## TASK BRIEF
Edit the listing below by changing every "GUI agent" to "GUI assistant" and keeping everything else as it is.

## GIVEN ENTRIES
* start *

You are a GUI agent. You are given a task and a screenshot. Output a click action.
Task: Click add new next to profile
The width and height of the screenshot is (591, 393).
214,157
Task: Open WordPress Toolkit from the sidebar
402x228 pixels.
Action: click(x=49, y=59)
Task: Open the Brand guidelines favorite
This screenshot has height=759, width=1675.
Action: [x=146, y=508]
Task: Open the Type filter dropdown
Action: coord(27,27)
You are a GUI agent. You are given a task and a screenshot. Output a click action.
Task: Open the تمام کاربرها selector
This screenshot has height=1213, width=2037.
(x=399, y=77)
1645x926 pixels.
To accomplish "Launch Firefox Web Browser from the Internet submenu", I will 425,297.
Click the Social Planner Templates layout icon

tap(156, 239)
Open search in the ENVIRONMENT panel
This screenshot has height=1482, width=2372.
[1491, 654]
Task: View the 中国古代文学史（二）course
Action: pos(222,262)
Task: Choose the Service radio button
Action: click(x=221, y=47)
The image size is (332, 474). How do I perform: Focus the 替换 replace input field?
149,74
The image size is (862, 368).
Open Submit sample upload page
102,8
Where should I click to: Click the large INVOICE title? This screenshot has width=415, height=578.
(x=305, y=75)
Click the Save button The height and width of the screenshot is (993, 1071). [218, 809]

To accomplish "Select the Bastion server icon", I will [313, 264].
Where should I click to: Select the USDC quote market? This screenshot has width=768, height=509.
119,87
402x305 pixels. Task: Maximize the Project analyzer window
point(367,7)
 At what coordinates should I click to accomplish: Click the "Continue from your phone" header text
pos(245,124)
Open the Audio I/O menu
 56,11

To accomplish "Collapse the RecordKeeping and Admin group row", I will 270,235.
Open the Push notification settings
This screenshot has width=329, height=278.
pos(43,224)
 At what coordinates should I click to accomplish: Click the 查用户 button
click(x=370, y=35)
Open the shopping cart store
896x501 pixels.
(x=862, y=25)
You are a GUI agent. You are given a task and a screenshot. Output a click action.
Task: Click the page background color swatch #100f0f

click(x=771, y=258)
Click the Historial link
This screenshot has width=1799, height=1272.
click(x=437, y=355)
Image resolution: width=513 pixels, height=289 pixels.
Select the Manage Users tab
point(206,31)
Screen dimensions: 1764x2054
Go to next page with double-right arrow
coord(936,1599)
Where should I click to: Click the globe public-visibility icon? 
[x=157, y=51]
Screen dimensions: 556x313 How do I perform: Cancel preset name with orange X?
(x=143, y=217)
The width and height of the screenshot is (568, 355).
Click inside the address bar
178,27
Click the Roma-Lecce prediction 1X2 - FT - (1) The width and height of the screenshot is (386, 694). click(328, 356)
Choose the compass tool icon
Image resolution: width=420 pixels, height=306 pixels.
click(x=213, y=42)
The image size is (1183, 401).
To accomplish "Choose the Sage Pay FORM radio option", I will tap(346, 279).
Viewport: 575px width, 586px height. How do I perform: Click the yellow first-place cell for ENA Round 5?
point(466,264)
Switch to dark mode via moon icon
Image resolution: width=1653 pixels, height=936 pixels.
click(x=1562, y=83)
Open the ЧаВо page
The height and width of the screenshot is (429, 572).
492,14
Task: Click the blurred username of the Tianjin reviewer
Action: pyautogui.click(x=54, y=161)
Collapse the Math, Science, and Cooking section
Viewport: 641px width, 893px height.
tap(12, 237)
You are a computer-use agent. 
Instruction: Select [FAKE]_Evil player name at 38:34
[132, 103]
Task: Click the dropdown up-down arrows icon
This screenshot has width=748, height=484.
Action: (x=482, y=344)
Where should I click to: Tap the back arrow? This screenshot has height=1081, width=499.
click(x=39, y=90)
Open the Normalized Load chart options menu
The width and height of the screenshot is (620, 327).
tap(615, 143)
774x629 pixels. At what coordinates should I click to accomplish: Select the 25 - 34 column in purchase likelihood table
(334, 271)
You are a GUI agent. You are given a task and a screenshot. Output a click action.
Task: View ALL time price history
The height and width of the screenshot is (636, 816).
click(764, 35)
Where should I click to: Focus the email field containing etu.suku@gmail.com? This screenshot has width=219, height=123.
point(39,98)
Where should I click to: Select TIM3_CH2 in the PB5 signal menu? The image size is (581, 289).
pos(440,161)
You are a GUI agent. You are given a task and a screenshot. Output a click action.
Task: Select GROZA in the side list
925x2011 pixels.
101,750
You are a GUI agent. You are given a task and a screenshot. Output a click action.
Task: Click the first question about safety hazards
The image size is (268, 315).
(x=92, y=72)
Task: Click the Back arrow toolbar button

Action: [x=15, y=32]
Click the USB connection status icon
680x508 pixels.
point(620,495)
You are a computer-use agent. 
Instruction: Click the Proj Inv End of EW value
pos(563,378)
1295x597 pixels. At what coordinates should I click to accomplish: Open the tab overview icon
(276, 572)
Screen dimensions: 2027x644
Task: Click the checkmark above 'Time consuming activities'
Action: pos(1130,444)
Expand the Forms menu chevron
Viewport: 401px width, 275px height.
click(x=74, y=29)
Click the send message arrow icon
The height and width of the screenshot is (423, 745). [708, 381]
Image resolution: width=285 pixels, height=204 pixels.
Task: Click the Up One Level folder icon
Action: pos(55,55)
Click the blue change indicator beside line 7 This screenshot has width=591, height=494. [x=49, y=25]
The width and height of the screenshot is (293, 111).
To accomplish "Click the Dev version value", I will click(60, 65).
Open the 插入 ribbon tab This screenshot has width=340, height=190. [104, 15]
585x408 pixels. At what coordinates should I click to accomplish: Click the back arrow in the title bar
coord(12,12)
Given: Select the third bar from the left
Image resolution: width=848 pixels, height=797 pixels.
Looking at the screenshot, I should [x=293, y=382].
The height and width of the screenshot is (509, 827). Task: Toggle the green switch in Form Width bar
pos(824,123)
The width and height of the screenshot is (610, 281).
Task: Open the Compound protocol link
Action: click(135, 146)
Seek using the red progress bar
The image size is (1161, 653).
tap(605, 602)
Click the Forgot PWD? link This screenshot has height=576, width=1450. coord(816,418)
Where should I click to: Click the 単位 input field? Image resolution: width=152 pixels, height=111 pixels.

* end *

## EXERCISE SOLUTION
You are a GUI assistant. You are given a task and a screenshot. Output a click action.
Task: Click add new next to profile
The width and height of the screenshot is (591, 393).
214,157
Task: Open WordPress Toolkit from the sidebar
402x228 pixels.
Action: click(x=49, y=59)
Task: Open the Brand guidelines favorite
This screenshot has height=759, width=1675.
Action: [x=146, y=508]
Task: Open the Type filter dropdown
Action: coord(27,27)
You are a GUI assistant. You are given a task and a screenshot. Output a click action.
Task: Open the تمام کاربرها selector
This screenshot has height=1213, width=2037.
(x=399, y=77)
1645x926 pixels.
To accomplish "Launch Firefox Web Browser from the Internet submenu", I will 425,297.
Click the Social Planner Templates layout icon

tap(156, 239)
Open search in the ENVIRONMENT panel
This screenshot has height=1482, width=2372.
[1491, 654]
Task: View the 中国古代文学史（二）course
Action: pos(222,262)
Task: Choose the Service radio button
Action: click(x=221, y=47)
The image size is (332, 474). How do I perform: Focus the 替换 replace input field?
149,74
The image size is (862, 368).
Open Submit sample upload page
102,8
Where should I click to: Click the large INVOICE title? This screenshot has width=415, height=578.
(x=305, y=75)
Click the Save button The height and width of the screenshot is (993, 1071). [218, 809]

To accomplish "Select the Bastion server icon", I will [313, 264].
Where should I click to: Select the USDC quote market? This screenshot has width=768, height=509.
119,87
402x305 pixels. Task: Maximize the Project analyzer window
point(367,7)
 At what coordinates should I click to accomplish: Click the "Continue from your phone" header text
pos(245,124)
Open the Audio I/O menu
 56,11

To accomplish "Collapse the RecordKeeping and Admin group row", I will 270,235.
Open the Push notification settings
This screenshot has width=329, height=278.
pos(43,224)
 At what coordinates should I click to accomplish: Click the 查用户 button
click(x=370, y=35)
Open the shopping cart store
896x501 pixels.
(x=862, y=25)
You are a GUI assistant. You are given a task and a screenshot. Output a click action.
Task: Click the page background color swatch #100f0f

click(x=771, y=258)
Click the Historial link
This screenshot has width=1799, height=1272.
click(x=437, y=355)
Image resolution: width=513 pixels, height=289 pixels.
Select the Manage Users tab
point(206,31)
Screen dimensions: 1764x2054
Go to next page with double-right arrow
coord(936,1599)
Where should I click to: Click the globe public-visibility icon? 
[x=157, y=51]
Screen dimensions: 556x313 How do I perform: Cancel preset name with orange X?
(x=143, y=217)
The width and height of the screenshot is (568, 355).
Click inside the address bar
178,27
Click the Roma-Lecce prediction 1X2 - FT - (1) The width and height of the screenshot is (386, 694). click(328, 356)
Choose the compass tool icon
Image resolution: width=420 pixels, height=306 pixels.
click(x=213, y=42)
The image size is (1183, 401).
To accomplish "Choose the Sage Pay FORM radio option", I will tap(346, 279).
Viewport: 575px width, 586px height. How do I perform: Click the yellow first-place cell for ENA Round 5?
point(466,264)
Switch to dark mode via moon icon
Image resolution: width=1653 pixels, height=936 pixels.
click(x=1562, y=83)
Open the ЧаВо page
The height and width of the screenshot is (429, 572).
492,14
Task: Click the blurred username of the Tianjin reviewer
Action: pyautogui.click(x=54, y=161)
Collapse the Math, Science, and Cooking section
Viewport: 641px width, 893px height.
tap(12, 237)
You are a computer-use agent. 
Instruction: Select [FAKE]_Evil player name at 38:34
[132, 103]
Task: Click the dropdown up-down arrows icon
This screenshot has width=748, height=484.
Action: (x=482, y=344)
Where should I click to: Tap the back arrow? This screenshot has height=1081, width=499.
click(x=39, y=90)
Open the Normalized Load chart options menu
The width and height of the screenshot is (620, 327).
tap(615, 143)
774x629 pixels. At what coordinates should I click to accomplish: Select the 25 - 34 column in purchase likelihood table
(334, 271)
You are a GUI assistant. You are given a task and a screenshot. Output a click action.
Task: View ALL time price history
The height and width of the screenshot is (636, 816).
click(764, 35)
Where should I click to: Focus the email field containing etu.suku@gmail.com? This screenshot has width=219, height=123.
point(39,98)
Where should I click to: Select TIM3_CH2 in the PB5 signal menu? The image size is (581, 289).
pos(440,161)
You are a GUI assistant. You are given a task and a screenshot. Output a click action.
Task: Select GROZA in the side list
925x2011 pixels.
101,750
You are a GUI assistant. You are given a task and a screenshot. Output a click action.
Task: Click the first question about safety hazards
The image size is (268, 315).
(x=92, y=72)
Task: Click the Back arrow toolbar button

Action: [x=15, y=32]
Click the USB connection status icon
680x508 pixels.
point(620,495)
You are a computer-use agent. 
Instruction: Click the Proj Inv End of EW value
pos(563,378)
1295x597 pixels. At what coordinates should I click to accomplish: Open the tab overview icon
(276, 572)
Screen dimensions: 2027x644
Task: Click the checkmark above 'Time consuming activities'
Action: pos(1130,444)
Expand the Forms menu chevron
Viewport: 401px width, 275px height.
click(x=74, y=29)
Click the send message arrow icon
The height and width of the screenshot is (423, 745). [708, 381]
Image resolution: width=285 pixels, height=204 pixels.
Task: Click the Up One Level folder icon
Action: pos(55,55)
Click the blue change indicator beside line 7 This screenshot has width=591, height=494. [x=49, y=25]
The width and height of the screenshot is (293, 111).
To accomplish "Click the Dev version value", I will click(60, 65).
Open the 插入 ribbon tab This screenshot has width=340, height=190. [104, 15]
585x408 pixels. At what coordinates should I click to accomplish: Click the back arrow in the title bar
coord(12,12)
Given: Select the third bar from the left
Image resolution: width=848 pixels, height=797 pixels.
Looking at the screenshot, I should [x=293, y=382].
The height and width of the screenshot is (509, 827). Task: Toggle the green switch in Form Width bar
pos(824,123)
The width and height of the screenshot is (610, 281).
Task: Open the Compound protocol link
Action: click(135, 146)
Seek using the red progress bar
The image size is (1161, 653).
tap(605, 602)
Click the Forgot PWD? link This screenshot has height=576, width=1450. coord(816,418)
Where should I click to: Click the 単位 input field? Image resolution: width=152 pixels, height=111 pixels.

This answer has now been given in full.